CHARLESTON - Stephanie Timmermeyer, the Secretary of the state's Department of Environmental Protection, recently put her signature on a settlement with Techsol, the railroad car-loading company blamed for a spill in October 2004.
The settlement went through a 30-day period in which citizens could make suggestions concerning it. The DEP received none.
A civil penalty of $3 million is part of the settlement, though Texas attorney Jane Holt-Duecaster has said the owner of Techsol, her brother Richard Holt Jr., has nowhere near that much money left because Techsol has had to shut down.

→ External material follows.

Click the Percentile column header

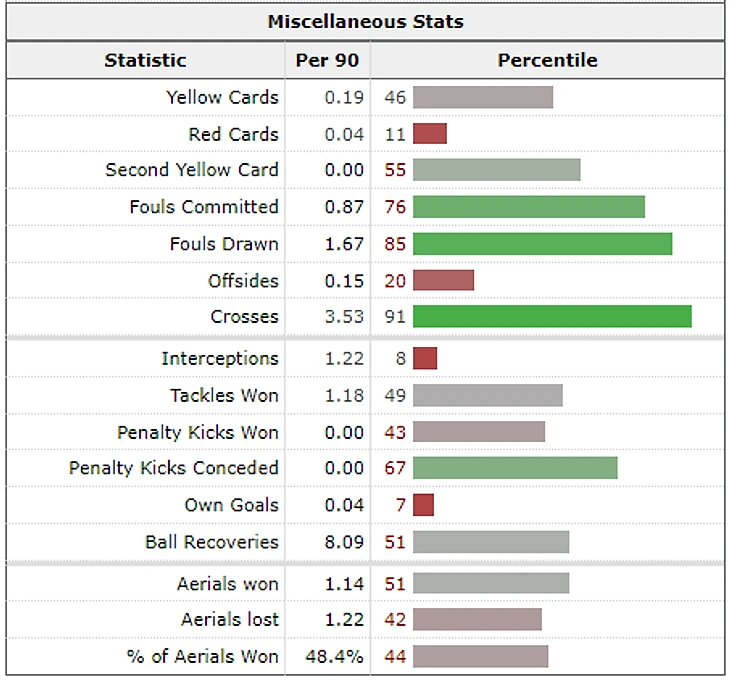(547, 60)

According to the consent decree, Holt has 30 days before the money is owed.
Holt is not allowed to operate any business in which he would handle environmentally sensitive materials that would require a permit from the DEP, too. Techsol can never operate in the state again, either.
Wayne Circuit Judge Darrell Pratt signed the order Dec. 7.
The spill occurred on TechSol's premises Oct. 28, 2004, when 22,000 gallons of coal tar light oil spilled as workers were transferring it from a railroad car leased by Marathon Ashland Petroleum to a truck that would take it to a Kentucky refinery.
Coal tar light oil contains several harmful chemicals, including benzene, that trickled into the ground and nearby stream. Approximately 500 homes were evacuated during two separate evacuation procedures.
Other chemicals included in coal tar light oil are toluene, xylene, naphthalene, indene and z-methylnapthalene.
The DEP's complaint said TechSol did not file for the proper permit when it began coal tar trans-loading, and that it did not notify the DEP of the incident.
The complaint listed several other problems with the operation of TechSol, which shut down immediately after the spill and has not done business since, Greathouse said.
At least eight other lawsuits have been filed against TechSol by the residents who were evacuated during the spill. Other companies listed as defendants on those suits are Marathon Ashland Petroleum, Rescar, Inc., Sloss Industries Corp. and GATX Financial Corp.
Richard Riffe worked the case for the DEP.